The third reason (if you remember, 3 reasons made me want to make this) is that Rachel (Scott's sister) lent us her KitchenAid mix master a few days ago. KitchenAids are not a thing in Spain. Most people there don't even know what it is, so I had never even used one. To make this recipe, you have to whip cream and beat egg whites, and for those my friend, you have to have a KitchenAid (or a Thermomix, of course, the Spanish counterpart).

So I made the souffles and this is the result:

Well, it was the result. There recipe makes eight. I made the whole recipe but I only baked four and refrigerated the remaining batter. Scott ate 3 of them. He says, and I agree, that these things are amazingly good. I am so happy I chose this as the first recipe. It is so good!

So here it is, the first recipe:

Bittersweet cocoa souffles with Orange Blossom Cream
From Bon Appetit, makes 8

For the cream: 

1 cup chilled whipping cream
1 and 1/2 tbsp sugar
1 tsp finely grated orange peel
1 tsp orange blossom water

Beat all ingredients in medium bowl until peaks form. Cover and refrigerate.

For the souffles:

1/2 cup sugar
2 tbsp flour
2/3 cup plus 2 tbsp whole milk
1/2 cup unsweetened cocoa powder
2 egg yolks
1 tsp  vanilla extract
4 egg whites
1/8 tsp cream of tartar
3 ounces bittersweet chocolate, finely chopped (I used chocolate chips).
Butter and more sugar for the ramekins.

Butter eight individual ramekins and dust them with sugar.
Preheat the oven to 375ºF.
Whisk 1/2 cup sugar, flour, and 1/8 teaspoon (scant) salt in small saucepan.

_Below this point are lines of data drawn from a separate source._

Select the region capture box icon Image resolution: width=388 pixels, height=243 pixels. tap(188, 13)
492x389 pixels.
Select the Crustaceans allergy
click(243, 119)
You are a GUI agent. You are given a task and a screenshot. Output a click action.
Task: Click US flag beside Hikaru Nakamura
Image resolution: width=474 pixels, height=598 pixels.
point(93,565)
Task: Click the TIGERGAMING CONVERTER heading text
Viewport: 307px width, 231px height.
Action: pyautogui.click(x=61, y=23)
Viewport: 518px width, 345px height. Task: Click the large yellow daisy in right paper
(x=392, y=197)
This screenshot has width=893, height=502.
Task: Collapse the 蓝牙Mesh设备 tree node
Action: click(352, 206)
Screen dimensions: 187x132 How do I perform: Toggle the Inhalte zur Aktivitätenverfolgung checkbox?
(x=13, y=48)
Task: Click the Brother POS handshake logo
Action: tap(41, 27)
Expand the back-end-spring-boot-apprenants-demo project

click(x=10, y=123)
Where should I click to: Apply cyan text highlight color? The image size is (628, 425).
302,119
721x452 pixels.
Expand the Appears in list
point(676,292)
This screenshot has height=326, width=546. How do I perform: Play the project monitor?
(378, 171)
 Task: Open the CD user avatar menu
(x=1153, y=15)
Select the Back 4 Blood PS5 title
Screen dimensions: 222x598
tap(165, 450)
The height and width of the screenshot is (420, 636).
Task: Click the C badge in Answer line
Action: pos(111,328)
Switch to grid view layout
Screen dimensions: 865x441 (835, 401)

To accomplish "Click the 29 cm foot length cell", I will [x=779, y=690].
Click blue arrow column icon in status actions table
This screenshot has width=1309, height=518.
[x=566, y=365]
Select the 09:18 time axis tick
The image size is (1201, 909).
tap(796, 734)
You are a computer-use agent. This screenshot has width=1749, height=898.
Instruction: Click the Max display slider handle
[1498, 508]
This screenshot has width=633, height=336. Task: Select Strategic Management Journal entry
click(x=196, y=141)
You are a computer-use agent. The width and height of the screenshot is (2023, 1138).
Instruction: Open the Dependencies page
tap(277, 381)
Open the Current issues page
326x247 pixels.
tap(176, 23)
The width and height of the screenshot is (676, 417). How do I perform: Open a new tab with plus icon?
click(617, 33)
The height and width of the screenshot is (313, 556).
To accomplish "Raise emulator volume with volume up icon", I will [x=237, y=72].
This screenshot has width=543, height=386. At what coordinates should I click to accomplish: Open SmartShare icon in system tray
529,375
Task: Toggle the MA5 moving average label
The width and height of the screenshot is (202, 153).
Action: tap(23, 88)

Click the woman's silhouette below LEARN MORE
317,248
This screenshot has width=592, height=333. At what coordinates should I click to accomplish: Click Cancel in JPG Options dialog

Add 3 tablespoons of milk and whisk until you get a thick paste. Gradually whisk in remaining milk except 2 tablespoons. Stir over medium heat until slightly thickened (it can take a while). Transfer mixture to large bowl. Add cocoa powder, remaining 2 tablespoons milk, 2 egg yolks, and vanilla. Stir until smooth, thick paste forms.
Beat egg whites and cream of tartar until soft peaks form. Gradually beat in remaining 3 tablespoons sugar, beating on high speed until firm peaks form. Add 1/4 of whites to chocolate mixture and fold to blend. Add remaining beaten egg whites and chopped chocolate and fold until whites are just blended into batter. Divide batter among prepared ramekins. The more you fill them, the more they rise. Bake in bottom third of oven for about 12 minutes.

Pour a couple spoonfuls of the cream over each souffle and enjoy!


  1. For your info, there is something similar to roscón de reyes in New Orleans, though i don't know if they use agua de azahar. It's called king cake.

  2. Bring home some of the orange blossom water next time. one never finds it at Christmas.
    I love your post.

  3. Isa, I have seen king cake, it is a cake with lots of full coloring like blue, green, yellow..I haven't tried it but it doesn't look as good as Roscon.

    Mama, I will bring you some bottles this weekend! I am glad that you like it. Besos!

    Do any of you know if you can find the cream of tartar (cremor tartaro) in Spain?

    1. yes, i think you can find it at Lidl, i´ve read it somewhere in a blog recently.

  4. WOOO HOO! This looks great. Can you put your fig and wine bread up? That was delicious.